EXERCISE REQUIREMENTS:
Copy each line of the data below with the word "click".

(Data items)
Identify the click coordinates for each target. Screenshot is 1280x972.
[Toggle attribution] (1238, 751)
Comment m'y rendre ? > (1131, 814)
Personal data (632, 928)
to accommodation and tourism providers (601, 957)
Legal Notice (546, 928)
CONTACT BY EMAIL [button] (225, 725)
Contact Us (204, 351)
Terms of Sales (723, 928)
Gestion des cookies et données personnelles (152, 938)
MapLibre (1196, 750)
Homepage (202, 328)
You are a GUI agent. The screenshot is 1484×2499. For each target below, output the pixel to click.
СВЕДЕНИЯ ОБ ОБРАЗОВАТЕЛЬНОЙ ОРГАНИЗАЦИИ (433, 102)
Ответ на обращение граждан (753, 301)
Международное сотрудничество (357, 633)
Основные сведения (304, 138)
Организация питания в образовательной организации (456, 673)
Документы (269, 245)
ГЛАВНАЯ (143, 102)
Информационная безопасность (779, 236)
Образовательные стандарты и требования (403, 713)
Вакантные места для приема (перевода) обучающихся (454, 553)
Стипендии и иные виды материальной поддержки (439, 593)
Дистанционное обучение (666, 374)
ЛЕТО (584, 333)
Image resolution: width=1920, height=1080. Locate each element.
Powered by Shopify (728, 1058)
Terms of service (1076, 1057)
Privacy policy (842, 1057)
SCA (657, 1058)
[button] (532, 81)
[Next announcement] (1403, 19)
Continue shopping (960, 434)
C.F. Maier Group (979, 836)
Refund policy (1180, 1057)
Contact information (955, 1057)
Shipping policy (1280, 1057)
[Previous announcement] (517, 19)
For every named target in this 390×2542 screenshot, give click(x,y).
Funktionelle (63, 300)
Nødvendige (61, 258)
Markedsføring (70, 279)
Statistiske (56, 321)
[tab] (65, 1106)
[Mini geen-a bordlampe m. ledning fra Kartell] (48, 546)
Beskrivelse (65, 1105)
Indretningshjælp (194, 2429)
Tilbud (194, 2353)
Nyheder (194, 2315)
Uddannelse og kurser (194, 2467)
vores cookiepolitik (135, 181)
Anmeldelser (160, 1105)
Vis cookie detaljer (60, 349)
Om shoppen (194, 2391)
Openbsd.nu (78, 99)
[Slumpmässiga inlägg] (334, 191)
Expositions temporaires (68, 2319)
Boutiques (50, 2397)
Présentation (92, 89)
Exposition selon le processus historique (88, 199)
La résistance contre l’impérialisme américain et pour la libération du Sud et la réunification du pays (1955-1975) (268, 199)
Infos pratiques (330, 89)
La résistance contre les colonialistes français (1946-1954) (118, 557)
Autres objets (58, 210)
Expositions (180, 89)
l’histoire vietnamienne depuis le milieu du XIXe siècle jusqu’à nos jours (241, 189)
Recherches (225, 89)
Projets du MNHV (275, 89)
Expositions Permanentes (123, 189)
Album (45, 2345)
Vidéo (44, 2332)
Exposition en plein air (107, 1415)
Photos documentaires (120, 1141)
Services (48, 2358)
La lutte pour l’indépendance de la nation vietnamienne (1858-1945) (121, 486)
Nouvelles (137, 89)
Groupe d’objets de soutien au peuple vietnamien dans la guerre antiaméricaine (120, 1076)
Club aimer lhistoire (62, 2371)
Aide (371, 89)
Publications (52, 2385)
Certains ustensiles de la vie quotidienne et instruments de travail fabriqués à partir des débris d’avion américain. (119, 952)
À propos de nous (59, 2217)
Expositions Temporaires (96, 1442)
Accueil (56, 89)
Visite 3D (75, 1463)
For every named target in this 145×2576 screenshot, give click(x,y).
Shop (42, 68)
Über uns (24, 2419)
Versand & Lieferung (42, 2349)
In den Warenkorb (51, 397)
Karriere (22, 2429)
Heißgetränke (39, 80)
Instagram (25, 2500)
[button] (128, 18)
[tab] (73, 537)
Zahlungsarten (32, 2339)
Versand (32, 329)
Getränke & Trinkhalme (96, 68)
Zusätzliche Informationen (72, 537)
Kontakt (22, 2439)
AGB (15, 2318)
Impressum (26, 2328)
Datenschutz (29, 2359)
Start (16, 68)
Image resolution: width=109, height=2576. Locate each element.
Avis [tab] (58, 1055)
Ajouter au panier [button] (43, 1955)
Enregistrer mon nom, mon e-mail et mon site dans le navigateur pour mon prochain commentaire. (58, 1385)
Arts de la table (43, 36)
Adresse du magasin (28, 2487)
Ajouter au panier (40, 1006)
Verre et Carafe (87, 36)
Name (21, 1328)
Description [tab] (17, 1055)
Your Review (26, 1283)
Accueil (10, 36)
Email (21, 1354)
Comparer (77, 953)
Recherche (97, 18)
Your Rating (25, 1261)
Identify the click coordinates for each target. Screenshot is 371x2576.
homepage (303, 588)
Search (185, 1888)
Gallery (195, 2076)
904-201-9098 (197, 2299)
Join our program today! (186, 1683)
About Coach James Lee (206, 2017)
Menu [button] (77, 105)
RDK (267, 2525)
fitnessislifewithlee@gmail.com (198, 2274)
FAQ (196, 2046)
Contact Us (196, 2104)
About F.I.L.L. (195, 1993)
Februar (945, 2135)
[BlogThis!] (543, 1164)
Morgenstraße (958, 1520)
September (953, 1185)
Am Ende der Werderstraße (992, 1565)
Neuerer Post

PROBLEM SOLUTION:
Identify the click coordinates for each target. Screenshot is 1280x972.
You are a GUI agent. The screenshot is 1484×2499. For each target below, output the pixel to click.
For every named target in this 390×2542 screenshot, give click(x,y).
For every named target in this 145×2576 screenshot, give click(x,y).
Identify the click coordinates for each target. Screenshot is 371x2576.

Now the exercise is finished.